GENEVA – A U.N. committee asked Japan this week to enact legislation to ban all kinds of racial discrimination in the country.
The U.N. Committee on the Elimination of Racial Discrimination said it “believes it necessary (for Japan) to adopt specific legislation to outlaw racial discrimination.”
The report, following examination of the initial and second periodic reports of Japan, comes as a wake-up call to Japan to face up to racial discrimination and to fulfill its responsibility of becoming a leader in human rights protection, analysts said.
The concluding observations also noted “with concern, statements of a discriminatory character made by high-level public officials and, in particular, the lack of administrative or legal action taken by the authorities” and urge Japan to make appropriate efforts to curb the recurrence of such incidents.

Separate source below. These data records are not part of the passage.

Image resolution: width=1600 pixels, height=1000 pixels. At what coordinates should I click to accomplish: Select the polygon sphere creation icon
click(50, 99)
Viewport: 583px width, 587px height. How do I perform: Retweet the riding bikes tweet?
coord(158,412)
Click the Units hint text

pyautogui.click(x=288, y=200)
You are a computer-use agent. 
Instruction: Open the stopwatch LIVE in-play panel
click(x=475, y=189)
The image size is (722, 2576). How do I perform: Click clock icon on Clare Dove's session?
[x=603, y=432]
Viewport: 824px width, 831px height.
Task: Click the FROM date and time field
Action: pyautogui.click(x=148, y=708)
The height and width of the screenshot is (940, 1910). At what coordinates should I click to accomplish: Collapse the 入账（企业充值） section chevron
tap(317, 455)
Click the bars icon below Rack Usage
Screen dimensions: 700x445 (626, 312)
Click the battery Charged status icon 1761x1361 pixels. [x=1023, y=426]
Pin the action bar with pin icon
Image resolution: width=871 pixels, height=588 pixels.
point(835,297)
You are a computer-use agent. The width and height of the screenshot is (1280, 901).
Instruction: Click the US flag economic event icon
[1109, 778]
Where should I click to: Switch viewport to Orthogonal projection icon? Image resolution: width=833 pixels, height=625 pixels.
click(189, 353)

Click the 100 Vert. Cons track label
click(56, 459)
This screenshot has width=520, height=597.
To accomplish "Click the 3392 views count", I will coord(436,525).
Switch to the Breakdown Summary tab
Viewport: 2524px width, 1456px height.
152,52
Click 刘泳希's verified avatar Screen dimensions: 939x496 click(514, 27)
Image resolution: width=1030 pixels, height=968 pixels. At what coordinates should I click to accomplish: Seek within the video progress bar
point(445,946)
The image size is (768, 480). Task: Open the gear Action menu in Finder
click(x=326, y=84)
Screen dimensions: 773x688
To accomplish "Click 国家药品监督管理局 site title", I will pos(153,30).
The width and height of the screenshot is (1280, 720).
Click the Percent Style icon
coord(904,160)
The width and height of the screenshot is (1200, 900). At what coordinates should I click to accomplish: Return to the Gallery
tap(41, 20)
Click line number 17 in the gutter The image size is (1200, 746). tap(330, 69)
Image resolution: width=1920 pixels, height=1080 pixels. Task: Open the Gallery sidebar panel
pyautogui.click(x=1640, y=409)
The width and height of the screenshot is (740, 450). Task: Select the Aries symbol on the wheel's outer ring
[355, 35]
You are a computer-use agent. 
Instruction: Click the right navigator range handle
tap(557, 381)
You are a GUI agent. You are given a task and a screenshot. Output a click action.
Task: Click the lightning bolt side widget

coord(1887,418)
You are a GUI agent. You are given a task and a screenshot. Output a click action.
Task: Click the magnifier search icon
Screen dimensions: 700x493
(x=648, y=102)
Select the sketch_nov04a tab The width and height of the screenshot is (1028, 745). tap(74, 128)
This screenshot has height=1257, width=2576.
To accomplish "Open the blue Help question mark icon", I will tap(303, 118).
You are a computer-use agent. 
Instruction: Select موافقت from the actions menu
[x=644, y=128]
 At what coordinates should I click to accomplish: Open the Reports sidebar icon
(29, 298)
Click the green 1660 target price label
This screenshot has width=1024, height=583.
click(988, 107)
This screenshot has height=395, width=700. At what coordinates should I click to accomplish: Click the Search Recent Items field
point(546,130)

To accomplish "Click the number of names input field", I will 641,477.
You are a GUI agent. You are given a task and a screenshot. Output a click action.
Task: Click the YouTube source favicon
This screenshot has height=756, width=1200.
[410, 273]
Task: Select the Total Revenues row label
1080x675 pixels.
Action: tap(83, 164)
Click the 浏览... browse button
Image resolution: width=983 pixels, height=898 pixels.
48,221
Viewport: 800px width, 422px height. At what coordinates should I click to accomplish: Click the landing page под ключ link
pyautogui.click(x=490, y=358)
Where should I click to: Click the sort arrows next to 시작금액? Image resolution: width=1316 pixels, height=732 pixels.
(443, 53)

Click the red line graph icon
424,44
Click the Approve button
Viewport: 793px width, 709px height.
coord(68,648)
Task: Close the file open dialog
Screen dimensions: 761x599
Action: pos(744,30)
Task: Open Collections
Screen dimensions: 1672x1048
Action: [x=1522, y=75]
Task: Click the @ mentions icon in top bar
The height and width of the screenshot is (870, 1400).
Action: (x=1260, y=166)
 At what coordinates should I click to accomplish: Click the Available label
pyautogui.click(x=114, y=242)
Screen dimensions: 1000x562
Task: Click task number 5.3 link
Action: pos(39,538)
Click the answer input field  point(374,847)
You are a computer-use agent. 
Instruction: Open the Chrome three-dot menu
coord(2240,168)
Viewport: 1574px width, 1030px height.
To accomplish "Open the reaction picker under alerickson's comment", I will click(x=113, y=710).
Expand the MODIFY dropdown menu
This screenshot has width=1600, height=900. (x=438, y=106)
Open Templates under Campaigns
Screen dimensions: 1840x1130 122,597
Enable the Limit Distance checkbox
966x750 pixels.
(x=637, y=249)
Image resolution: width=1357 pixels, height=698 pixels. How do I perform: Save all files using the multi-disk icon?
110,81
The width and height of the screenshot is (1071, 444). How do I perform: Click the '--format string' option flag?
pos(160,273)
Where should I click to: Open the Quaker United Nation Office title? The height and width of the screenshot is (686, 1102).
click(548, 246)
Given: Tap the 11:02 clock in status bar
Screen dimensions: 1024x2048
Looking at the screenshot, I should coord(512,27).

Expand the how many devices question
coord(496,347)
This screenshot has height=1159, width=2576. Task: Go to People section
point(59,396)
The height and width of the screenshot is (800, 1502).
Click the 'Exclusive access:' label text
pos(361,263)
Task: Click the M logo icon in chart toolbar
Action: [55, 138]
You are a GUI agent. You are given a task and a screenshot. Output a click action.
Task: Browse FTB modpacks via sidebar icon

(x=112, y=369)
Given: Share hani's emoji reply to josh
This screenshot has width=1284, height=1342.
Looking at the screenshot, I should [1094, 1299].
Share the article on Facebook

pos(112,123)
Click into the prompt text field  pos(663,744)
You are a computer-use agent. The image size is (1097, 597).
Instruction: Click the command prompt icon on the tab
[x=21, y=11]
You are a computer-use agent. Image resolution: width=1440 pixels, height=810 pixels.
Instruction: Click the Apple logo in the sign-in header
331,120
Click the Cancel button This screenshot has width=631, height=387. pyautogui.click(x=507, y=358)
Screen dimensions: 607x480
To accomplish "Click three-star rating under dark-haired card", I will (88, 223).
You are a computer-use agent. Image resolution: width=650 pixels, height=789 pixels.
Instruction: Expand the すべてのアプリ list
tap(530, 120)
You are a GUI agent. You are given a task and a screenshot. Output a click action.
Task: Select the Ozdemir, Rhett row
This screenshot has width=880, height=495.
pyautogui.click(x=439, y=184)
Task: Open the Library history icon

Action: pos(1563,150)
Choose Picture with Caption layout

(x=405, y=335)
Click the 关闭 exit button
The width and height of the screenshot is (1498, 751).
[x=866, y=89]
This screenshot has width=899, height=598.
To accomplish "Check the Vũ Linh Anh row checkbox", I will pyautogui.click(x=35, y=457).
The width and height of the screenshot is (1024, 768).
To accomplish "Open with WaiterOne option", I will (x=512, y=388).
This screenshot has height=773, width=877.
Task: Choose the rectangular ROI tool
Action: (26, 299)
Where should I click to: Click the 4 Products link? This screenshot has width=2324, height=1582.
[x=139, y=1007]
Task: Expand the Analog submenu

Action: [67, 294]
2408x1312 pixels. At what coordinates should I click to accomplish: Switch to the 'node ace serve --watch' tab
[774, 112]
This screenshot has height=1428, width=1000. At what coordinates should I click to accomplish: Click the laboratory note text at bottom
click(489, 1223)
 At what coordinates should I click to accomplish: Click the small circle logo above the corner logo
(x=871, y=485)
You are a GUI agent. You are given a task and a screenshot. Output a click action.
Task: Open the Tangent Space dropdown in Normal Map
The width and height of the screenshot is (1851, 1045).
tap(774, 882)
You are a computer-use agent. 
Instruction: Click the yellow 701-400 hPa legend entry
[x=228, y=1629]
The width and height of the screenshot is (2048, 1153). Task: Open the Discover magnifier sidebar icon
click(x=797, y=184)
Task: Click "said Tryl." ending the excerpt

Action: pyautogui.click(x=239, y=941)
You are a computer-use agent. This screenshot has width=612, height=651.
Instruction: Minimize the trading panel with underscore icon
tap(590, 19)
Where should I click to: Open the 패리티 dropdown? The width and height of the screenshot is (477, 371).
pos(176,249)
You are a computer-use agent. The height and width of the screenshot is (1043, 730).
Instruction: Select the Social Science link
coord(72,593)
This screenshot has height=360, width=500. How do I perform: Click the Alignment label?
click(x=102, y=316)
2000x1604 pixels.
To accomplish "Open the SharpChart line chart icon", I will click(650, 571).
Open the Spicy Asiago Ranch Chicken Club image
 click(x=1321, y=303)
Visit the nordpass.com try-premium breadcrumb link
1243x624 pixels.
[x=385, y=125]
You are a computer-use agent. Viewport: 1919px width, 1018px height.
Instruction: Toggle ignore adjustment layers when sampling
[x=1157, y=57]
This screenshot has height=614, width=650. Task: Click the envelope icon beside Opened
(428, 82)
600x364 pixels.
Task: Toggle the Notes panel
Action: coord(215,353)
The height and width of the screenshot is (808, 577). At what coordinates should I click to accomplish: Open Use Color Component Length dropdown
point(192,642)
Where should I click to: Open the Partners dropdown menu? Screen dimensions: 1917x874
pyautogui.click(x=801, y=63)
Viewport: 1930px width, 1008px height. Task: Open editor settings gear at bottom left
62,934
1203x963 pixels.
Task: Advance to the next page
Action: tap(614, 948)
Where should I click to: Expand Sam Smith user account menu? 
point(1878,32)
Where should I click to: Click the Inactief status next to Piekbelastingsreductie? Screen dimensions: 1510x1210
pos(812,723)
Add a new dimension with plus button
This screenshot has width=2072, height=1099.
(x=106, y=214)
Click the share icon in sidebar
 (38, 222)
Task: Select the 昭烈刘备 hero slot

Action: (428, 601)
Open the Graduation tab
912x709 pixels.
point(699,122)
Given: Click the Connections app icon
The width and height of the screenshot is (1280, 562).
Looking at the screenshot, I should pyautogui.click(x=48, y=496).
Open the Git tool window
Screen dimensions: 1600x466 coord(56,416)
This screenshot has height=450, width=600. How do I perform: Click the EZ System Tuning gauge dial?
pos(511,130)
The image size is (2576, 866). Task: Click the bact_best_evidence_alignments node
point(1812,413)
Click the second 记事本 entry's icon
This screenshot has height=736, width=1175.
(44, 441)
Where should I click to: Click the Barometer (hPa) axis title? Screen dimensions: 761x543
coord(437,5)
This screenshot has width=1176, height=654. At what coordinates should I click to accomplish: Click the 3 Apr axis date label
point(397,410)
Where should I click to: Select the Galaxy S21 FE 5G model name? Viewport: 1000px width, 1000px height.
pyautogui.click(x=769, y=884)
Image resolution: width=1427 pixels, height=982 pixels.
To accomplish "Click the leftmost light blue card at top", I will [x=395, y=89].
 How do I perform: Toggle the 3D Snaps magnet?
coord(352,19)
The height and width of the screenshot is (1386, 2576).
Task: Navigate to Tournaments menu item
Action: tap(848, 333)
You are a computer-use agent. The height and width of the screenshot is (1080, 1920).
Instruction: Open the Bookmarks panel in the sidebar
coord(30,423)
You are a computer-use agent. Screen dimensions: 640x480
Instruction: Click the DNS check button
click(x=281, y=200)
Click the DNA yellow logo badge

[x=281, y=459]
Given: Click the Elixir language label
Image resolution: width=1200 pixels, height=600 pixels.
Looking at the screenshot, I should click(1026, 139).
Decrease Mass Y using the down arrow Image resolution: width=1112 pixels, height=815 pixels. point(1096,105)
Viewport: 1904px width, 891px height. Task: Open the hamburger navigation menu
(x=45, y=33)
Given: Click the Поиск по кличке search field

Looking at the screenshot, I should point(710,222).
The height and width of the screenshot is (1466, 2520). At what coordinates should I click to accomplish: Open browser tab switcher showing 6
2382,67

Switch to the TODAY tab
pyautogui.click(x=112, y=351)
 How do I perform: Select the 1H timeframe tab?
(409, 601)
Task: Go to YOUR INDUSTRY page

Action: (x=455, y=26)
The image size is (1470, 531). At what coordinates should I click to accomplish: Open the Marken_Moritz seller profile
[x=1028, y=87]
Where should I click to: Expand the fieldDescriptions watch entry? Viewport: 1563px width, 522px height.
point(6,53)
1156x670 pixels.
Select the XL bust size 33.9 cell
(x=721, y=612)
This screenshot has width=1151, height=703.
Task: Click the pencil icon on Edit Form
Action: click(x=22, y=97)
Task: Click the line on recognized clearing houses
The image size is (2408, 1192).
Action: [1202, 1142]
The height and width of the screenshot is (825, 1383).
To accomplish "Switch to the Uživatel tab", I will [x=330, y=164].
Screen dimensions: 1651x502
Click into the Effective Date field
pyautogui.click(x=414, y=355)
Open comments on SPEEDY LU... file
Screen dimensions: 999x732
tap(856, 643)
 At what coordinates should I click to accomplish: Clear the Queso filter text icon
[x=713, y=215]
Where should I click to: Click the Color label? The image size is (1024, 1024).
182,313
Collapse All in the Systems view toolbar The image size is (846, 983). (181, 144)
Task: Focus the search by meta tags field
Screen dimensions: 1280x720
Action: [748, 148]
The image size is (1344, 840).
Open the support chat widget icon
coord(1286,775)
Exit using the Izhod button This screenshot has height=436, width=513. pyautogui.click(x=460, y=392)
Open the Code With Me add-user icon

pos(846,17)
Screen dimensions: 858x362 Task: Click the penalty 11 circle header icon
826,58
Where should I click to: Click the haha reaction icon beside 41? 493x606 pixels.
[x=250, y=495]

The statement was apparently referring to remarks made by Tokyo Gov. Shintaro Ishihara last April 9 when he asked the Ground Self-Defense Force to be prepared for rioting by foreigners illegally staying in Japan in the event of a disaster.
Ishihara used the term “sangokujin,” which literally means “people from third countries,” and was used as a derogatory term after World War II for people from Japan’s former colonies — Korea and Taiwan.
The committee also noted Japan’s “reservation” on the full execution of Article 4 of the International Convention on the Elimination of All Forms of Racial Discrimination, on the grounds that it would interfere with the right to freedom of expression.
Article 4 of the convention, to which Japan has acceded, stipulates a ban on remarks or publishing of books that may fuel discrimination.
The report says Japan has not taken sufficient steps to address the issue of discriminatory treatment of Koreans and Ainu living in Japan.